Re: (Score:2, Interesting)
Hi, I'm a biochemist and I had a very nice conversation with these guys at SC13.
If it actually does appear on the market as a normal memory module, it is likely to find many uses that cannot be imagined now!
In the paper presentation the phrase "non-von neumann" architecture is a hint at the applications that may be useful.
And while we are on the subject, the quantum d-wave talk was fascinating...!
I stopped reading TFA (Score:1)
It's so full of scripts that keep phoning home the annoyance couldn't possibly justify the maximum possible value gainable from reading the content.
O(n^2)? (Score:3, Insightful)
I suppose that was meant to say O(2^n)? Emulating an NFA on a DFA requires exponentially more either memory or time.
Re: (Score:1)
with n^2 we wouldn't have the NP = P problem^^
Re: (Score:2)
Somewhat similar. Also resembling WISARD [emeraldinsight.com], which used RAM like a neural network.
The essential point to think about is that a 1GB RAM can act as a cellular automaton with a billion cells. There's no algorithmic complexity to defeat because there's no algorithm. Of course the harder the problem gets, the more cells you need....
wonder how it compares to GPGPU (Score:5, Interesting)

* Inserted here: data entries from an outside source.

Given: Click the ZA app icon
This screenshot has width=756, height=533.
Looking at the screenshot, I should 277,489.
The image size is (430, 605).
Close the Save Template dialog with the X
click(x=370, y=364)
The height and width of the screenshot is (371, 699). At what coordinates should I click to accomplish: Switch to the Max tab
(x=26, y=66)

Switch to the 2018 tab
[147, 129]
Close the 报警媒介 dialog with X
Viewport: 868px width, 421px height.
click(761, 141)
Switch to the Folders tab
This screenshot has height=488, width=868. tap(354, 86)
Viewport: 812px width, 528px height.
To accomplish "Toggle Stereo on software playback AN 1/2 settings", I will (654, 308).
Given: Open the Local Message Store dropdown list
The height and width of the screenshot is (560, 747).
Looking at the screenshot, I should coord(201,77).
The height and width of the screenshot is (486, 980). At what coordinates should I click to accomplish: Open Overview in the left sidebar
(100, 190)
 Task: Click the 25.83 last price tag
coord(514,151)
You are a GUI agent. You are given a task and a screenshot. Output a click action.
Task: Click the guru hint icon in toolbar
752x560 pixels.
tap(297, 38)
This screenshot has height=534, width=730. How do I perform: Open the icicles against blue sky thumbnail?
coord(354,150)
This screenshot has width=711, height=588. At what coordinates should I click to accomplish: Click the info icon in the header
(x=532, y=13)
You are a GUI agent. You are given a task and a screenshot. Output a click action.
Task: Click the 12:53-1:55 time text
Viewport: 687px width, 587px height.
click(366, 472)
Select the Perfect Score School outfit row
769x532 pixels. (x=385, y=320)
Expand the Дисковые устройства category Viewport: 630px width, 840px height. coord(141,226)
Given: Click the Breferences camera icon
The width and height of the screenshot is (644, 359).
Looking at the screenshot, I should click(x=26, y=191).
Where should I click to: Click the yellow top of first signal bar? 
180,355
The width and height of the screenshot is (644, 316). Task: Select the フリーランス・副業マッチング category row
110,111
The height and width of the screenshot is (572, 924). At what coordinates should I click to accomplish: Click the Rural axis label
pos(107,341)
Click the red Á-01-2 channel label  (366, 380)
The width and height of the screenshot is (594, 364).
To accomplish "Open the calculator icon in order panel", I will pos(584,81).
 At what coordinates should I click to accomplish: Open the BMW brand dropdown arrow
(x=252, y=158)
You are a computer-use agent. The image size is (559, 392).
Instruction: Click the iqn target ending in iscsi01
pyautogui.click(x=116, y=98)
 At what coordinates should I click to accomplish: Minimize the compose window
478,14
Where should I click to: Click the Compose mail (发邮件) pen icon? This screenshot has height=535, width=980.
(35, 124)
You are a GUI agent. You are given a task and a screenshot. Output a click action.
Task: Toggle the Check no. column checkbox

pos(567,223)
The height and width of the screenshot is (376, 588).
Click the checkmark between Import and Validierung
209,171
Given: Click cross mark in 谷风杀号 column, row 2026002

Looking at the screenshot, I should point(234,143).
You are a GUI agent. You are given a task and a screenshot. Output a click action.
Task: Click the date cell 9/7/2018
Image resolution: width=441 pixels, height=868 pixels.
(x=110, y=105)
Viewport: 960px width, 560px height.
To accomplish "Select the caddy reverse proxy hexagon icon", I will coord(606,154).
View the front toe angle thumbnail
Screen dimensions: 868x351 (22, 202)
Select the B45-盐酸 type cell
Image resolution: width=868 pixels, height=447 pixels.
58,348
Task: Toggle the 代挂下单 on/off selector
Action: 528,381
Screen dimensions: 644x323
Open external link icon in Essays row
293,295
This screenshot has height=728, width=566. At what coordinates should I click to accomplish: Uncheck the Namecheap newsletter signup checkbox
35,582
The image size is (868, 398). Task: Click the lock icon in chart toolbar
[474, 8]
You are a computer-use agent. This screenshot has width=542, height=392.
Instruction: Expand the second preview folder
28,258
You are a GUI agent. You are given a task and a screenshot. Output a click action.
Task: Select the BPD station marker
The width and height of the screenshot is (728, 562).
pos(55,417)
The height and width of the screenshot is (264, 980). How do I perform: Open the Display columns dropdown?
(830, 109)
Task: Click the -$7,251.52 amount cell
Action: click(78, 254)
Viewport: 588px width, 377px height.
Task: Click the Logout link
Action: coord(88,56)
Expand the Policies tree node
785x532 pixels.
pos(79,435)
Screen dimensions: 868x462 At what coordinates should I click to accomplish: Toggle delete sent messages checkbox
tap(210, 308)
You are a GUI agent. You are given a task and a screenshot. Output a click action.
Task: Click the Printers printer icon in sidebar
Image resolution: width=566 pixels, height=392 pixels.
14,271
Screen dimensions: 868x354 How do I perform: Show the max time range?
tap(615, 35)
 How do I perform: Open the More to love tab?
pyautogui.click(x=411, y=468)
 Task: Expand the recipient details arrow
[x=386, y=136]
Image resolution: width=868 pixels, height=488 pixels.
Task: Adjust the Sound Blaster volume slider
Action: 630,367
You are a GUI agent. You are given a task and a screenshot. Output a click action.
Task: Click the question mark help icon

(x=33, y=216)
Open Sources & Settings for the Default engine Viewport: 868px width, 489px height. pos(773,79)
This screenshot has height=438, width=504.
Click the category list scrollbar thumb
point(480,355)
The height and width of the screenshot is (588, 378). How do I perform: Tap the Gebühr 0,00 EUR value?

There is some [sigcomm.org] existing work [github.io] on the same basic idea of massively parallelizing regex matching by doing all the NFA branches in parallel, but using a GPU. Now a GPU is not necessarily perfectly suited to this problem, but it does have the advantage of being a mass-market consumer product, which produces economies of mass-market scale that let the average GPU have a ton more processing units and RAM than this Automata processor does. Would be interesting to see if an NFA-specialized processor gets enough of a speedup to overcome the manufacturing advantage of just throwing a beefy GPU at the problem.
Speeding up the wrong algorithm again? (Score:5, Interesting)
I skimmed over the article, but I couldn’t tell: Is this another example of someone choosing an O(n^2) algorithm over an equivalent O(n log n) algorithm and then patting themselves on the back because they speed up the O(n^2) algorithm through parallelism, even though it’s still slower than the O(n log n) on a single processor?
I can’t tell because they go on about NFA’s, which would be exponential in time compared to DFA’s. That’s a totally different thing.
Space for Time Trade-off (Score:1)
From a brief scan, this is an interesting Space-time tradeoff [wikipedia.org]. Definitely has close physical limits to scaling, and we're not that strong algorithmically on what to do with this type of chip. Should be good Ph.D. material for a few years at least.
No, it cannot hide O(n^2).... (Score:2)
O(n^2) is the complexity of the problem, not that one of the implementation. That means it is impossible to hide it. This thing just gives some level of parallelism, hence the performance looks a bit better. It is still O(n^2) and when the NFA expands the search tree beyond that parallelism, the thing is back to plain quadratic behavior.